Navy Announces USS Gabrielle Giffords

                                                                                                     (Image Credit: ABC)

The Navy's newest ship will be the USS Gabrielle Giffords.

Navy Secretary Ray Mabus made the announcement at a Pentagon ceremony today, calling Giffords someone whose name is synonymous with courage.

Former Rep. Gabby Giffords looked on at the Pentagon as Mabus made the announcement in a public ceremony. Also in attendance at this afternoon's brief ceremony in the Pentagon Courtyard was Roxana Green, the mother of 9-year-old Christina-Taylor Green.

Christina-Taylor was among those killed in last year's deadly shooting rampage in Tucson that targeted Giffords as she met constituents outside a supermarket.
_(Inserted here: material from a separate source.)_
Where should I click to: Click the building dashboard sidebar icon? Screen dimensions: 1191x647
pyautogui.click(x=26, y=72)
Roxana Green will be the ship's sponsor.

Giffords is still recovering from the gunshot wounds to her head that she suffered during last January's shooting incident. She stepped down from Congress two weeks ago.
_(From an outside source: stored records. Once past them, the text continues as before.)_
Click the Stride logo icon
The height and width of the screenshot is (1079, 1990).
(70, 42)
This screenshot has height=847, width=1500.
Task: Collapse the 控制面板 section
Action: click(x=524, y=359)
The ship named today for her, which has yet to be built, will be the Navy's 10th Littoral Combat Ship (LCS), a new kind of ship designed to bring the Navy fighting power into shallow coastal areas.  The first two ships in this class were called Freedom and Independence, but the conventional practice since then has been to name the other ships in the class after a city.

"It's very appropriate that LCS 10 be named for someone who has become synonymous with courage, who has inspired the nation with remarkable resiliency and showed the possibilities of the human spirit," said Mabus.

Mabus said the notion occurred to him that this would be a "fitting tribute" not only to Giffords but to Navy families because she was a Navy spouse.  Her husband, Mark Kelly, was until recently an astronaut and Navy pilot.

"She called me," he said, recalling a conversation they had before she was shot. "I'd been in office less than a week telling me that she was a Navy spouse that she wanted to help the Navy any way she could in Congress, but also that she expected me to take good care of the Navy."

The Navy has named ships after living people with some recent examples being the aircraft carrier USS George HW Bush and the submarine USS Jimmy Carter.

Giffords also visited the White House earlier in the day to watch President Obama sign the last piece of legislation she sponsored as a member of Congress.

The Ultralight Aircraft Smuggling Prevention Act of 2012 was passed late last month and gives law enforcement broader authority to counter illicit drug trafficking on U.S. borders.